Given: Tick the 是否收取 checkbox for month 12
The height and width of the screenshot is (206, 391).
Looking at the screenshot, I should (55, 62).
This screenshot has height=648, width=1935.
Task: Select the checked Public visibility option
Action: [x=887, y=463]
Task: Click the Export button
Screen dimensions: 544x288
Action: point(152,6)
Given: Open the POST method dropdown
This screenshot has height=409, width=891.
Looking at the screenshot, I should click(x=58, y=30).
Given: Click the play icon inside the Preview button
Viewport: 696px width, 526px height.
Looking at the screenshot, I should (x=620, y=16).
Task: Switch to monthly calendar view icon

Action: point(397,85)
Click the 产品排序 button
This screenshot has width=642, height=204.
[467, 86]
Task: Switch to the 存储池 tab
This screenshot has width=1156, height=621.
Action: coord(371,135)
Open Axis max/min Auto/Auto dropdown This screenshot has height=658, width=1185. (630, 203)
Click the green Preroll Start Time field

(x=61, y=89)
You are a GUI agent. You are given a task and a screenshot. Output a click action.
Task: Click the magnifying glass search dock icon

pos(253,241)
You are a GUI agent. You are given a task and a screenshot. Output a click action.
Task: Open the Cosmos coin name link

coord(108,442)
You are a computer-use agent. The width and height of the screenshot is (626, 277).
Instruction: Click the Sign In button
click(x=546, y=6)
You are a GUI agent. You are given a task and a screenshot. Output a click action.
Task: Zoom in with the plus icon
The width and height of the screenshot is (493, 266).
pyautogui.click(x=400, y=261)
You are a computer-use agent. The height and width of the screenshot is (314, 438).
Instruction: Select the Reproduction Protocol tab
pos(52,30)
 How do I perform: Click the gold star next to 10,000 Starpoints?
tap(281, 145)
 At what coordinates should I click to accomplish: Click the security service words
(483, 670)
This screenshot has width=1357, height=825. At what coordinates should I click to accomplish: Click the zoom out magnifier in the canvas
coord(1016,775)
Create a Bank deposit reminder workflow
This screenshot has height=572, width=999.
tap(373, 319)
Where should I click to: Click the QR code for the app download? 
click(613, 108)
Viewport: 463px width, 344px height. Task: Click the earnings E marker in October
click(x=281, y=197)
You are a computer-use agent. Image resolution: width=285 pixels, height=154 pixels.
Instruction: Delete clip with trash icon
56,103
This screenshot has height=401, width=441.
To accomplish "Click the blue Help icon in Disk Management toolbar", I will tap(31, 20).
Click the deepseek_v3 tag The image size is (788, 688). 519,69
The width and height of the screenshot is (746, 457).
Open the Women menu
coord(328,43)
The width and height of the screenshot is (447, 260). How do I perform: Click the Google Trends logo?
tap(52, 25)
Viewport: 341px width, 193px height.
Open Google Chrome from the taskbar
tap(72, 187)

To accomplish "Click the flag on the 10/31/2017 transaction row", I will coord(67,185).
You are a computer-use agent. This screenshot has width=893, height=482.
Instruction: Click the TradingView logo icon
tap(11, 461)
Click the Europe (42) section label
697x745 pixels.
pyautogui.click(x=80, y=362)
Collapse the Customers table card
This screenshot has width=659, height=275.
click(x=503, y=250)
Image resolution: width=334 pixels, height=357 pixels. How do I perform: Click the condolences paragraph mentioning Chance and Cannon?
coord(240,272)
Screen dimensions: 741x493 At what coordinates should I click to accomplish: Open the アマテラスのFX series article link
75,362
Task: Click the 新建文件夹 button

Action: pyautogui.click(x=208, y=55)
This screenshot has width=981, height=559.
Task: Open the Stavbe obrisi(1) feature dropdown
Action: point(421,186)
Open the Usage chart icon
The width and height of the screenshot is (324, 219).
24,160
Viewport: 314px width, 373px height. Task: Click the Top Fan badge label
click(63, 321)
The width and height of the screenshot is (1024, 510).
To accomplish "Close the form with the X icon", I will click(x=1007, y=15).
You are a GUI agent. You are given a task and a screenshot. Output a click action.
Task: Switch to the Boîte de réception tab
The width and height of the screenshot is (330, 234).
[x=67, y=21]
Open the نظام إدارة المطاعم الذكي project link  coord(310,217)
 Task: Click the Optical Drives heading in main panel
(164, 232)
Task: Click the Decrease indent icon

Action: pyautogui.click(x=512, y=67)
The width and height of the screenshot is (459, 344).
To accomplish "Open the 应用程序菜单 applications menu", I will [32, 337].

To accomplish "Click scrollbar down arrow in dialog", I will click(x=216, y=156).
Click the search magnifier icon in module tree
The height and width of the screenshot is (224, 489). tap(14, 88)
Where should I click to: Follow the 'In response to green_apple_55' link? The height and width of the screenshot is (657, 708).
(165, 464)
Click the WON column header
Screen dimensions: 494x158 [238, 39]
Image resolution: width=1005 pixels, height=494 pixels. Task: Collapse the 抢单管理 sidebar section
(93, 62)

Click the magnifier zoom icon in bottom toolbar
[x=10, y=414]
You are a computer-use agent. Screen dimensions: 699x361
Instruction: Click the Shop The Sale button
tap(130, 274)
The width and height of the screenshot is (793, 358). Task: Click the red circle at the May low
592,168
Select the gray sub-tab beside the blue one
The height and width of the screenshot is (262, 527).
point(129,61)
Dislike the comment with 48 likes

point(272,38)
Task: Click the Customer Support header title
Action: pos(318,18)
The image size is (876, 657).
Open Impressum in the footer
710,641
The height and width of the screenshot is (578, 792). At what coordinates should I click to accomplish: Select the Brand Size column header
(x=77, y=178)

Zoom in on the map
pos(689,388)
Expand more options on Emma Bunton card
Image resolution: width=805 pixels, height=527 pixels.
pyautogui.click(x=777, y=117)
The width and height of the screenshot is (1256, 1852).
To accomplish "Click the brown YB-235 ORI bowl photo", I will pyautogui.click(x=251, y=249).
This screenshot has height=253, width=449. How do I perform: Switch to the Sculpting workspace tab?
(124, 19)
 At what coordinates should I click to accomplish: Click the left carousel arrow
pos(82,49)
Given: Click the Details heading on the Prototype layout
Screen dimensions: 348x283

-=-=-

## TASK INSTRUCTIONS
Only a number should be returned: how many lines in the material contain "computer"?

## EXERCISE ANSWER
5